--- START ---
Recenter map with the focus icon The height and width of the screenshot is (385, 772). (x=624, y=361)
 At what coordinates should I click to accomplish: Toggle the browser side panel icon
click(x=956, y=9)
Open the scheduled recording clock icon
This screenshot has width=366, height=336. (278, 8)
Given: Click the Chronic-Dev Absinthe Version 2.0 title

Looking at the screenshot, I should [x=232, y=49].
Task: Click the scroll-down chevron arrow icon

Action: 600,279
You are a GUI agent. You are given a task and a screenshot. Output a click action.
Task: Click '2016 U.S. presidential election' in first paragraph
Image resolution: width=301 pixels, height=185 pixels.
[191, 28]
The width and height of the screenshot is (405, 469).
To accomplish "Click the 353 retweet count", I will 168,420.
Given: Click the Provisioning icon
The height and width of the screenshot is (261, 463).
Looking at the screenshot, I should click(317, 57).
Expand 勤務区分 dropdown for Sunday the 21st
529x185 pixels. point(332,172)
--- END ---
WORK TO BE COMPLETED:
Would you output every line of the listing exactly?

TASK RESPONSE:
Recenter map with the focus icon The height and width of the screenshot is (385, 772). (x=624, y=361)
 At what coordinates should I click to accomplish: Toggle the browser side panel icon
click(x=956, y=9)
Open the scheduled recording clock icon
This screenshot has width=366, height=336. (278, 8)
Given: Click the Chronic-Dev Absinthe Version 2.0 title

Looking at the screenshot, I should [x=232, y=49].
Task: Click the scroll-down chevron arrow icon

Action: 600,279
You are a GUI agent. You are given a task and a screenshot. Output a click action.
Task: Click '2016 U.S. presidential election' in first paragraph
Image resolution: width=301 pixels, height=185 pixels.
[191, 28]
The width and height of the screenshot is (405, 469).
To accomplish "Click the 353 retweet count", I will 168,420.
Given: Click the Provisioning icon
The height and width of the screenshot is (261, 463).
Looking at the screenshot, I should click(317, 57).
Expand 勤務区分 dropdown for Sunday the 21st
529x185 pixels. point(332,172)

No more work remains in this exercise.